Goal of the exercise
Rewrite the material from its start through the line containing "(x=766, y=57)", putting "button" in place of "icon" and leaving everything else as it is.
┌─ Task input
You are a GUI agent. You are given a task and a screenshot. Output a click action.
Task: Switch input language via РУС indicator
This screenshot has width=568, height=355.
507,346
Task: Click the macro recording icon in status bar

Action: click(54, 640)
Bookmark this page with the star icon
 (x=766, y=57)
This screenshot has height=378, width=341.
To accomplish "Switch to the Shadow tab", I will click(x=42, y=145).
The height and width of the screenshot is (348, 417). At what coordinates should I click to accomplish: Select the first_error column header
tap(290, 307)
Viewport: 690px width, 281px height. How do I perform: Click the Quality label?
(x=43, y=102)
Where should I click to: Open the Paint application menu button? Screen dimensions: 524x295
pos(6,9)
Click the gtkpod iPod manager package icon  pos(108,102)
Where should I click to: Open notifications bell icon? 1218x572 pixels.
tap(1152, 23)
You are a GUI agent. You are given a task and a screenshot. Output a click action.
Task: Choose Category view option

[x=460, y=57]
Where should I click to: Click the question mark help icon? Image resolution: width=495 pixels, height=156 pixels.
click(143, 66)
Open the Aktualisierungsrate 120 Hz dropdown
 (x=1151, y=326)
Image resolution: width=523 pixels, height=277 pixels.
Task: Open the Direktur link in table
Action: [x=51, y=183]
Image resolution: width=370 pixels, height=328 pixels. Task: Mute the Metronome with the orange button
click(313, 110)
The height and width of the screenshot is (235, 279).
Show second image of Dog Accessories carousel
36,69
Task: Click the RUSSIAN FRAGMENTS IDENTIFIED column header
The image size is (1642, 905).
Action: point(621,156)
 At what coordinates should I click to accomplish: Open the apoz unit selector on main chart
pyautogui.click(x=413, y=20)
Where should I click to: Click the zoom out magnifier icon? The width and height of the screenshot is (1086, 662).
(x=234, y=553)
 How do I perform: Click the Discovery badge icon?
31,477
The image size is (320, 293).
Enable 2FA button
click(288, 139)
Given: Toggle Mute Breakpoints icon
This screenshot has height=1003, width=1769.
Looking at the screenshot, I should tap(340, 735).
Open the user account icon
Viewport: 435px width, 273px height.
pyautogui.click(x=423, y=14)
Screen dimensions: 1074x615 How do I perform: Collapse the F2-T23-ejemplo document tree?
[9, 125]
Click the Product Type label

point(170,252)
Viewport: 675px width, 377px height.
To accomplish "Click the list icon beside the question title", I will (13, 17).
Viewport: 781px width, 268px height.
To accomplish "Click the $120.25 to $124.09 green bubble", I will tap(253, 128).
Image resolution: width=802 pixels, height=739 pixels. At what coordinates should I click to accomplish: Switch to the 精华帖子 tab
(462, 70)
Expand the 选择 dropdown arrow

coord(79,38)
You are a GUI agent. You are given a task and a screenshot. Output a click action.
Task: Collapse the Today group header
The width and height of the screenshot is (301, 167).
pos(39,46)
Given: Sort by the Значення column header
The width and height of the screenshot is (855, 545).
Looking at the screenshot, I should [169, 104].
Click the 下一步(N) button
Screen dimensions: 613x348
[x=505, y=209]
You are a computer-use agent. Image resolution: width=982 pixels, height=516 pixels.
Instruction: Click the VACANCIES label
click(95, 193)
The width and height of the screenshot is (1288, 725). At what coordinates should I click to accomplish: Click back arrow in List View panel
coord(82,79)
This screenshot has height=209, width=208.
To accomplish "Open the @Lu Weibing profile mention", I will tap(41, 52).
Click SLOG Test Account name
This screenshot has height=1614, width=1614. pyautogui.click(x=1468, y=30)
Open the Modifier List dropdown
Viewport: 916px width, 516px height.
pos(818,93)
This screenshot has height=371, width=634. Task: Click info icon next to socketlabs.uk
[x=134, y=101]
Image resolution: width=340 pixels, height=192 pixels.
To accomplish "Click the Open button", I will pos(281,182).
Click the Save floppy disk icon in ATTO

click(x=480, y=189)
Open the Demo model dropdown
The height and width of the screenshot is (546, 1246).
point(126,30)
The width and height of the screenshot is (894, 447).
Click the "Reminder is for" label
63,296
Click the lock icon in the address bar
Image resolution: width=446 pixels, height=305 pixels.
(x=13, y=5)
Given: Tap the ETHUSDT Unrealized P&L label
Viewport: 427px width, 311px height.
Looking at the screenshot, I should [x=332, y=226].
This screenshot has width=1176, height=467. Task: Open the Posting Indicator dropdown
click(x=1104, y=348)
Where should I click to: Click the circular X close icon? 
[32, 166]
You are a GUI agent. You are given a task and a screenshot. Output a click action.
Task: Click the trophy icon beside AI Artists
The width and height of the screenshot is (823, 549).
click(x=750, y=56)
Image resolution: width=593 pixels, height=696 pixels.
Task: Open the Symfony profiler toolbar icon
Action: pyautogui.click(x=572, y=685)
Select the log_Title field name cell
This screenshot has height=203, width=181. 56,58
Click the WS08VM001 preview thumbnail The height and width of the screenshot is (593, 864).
└─
Solution to the problem
You are a GUI agent. You are given a task and a screenshot. Output a click action.
Task: Switch input language via РУС indicator
This screenshot has width=568, height=355.
507,346
Task: Click the macro recording button in status bar

Action: click(54, 640)
Bookmark this page with the star button
 (x=766, y=57)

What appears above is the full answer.